1in 800 live births in our country are cleft Lip and Cleft Palate patients. Many of these children drop out of school, do not receive treatment, and become social problems for their families. And this is for a problem that can be easily corrected. It starts with recognising that these children are not objects of sympathy, but citizens with the same rights that we all enjoy. SPARSH Hospital runs a cleft lip and palette programme to address this issue.

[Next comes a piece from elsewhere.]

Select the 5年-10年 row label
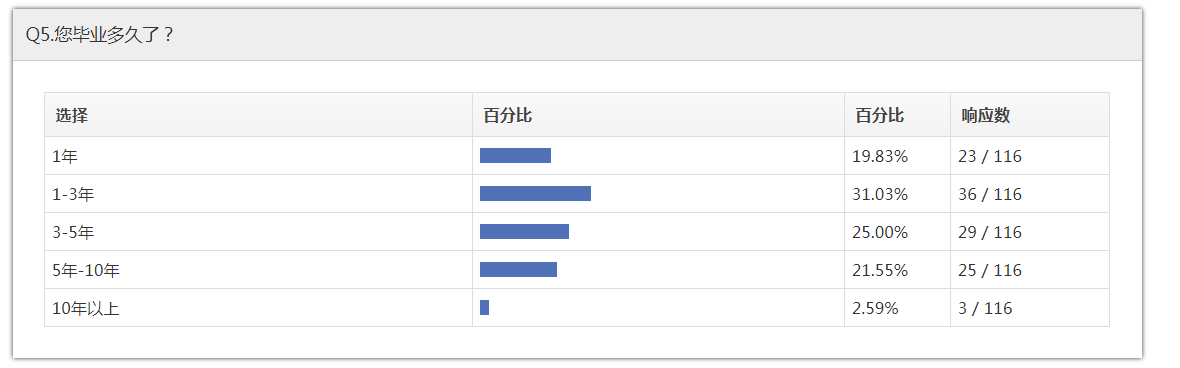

|SPARSH Hospital launched smile campaign in conjunction with The Smile Train a charitable institution, this was launched by Dr.SantoshBabu collector of KrishnagiriDist at Sparsh hospital on 18/6/2007. Addressing the media on this occasion Dr SharanShivarajPatil, Chairman Sparsh Hospital has said that in this scheme all the cleft and their associated anomalies will be operated completely free of charge and this will be an on going Programme. He also emphasized on the important role of the media in reaching out and increasing the awareness among the general public on such conditions
The main objectives of the smile campaign are
- Increase the awareness among the general public
- operate all the cases of cleft free of charge
- Make areas within 200 kms in and around Sparsh hospital cleft lip and palate free.
We have got a very good response from the general public till now. We would like to reach out to many more especially in the rural areas. We have formed a partnership with doordarshan and are working towards this end. We think that doordarshan with a wide coverage in the rural areas will help us reach out to many more people.
1 in 800 live births are cleft patients. That is we have more than 30000 children with cleft every year. Out of which only about 10% of them receive any kind of treatment. Scientific studies have shown that most of the cleft children are seen in lower socio-economic classes with a monthly income of less than Rs 1700. Many children do not receive the treatment in India. Half of India's cleft children are deprived of their fundamental right to education. Many of India's cleft children go to bed each night hopeless and angry. We as a nation seem quite content to tolerate this violation of their basic constitutional rights.
It is time that we start thinking of these children, not as objects of sympathy, but as citizens with the same rights that we consider our due. That we believe, really believe, that every child, regardless of birth and circumstances is truly equal.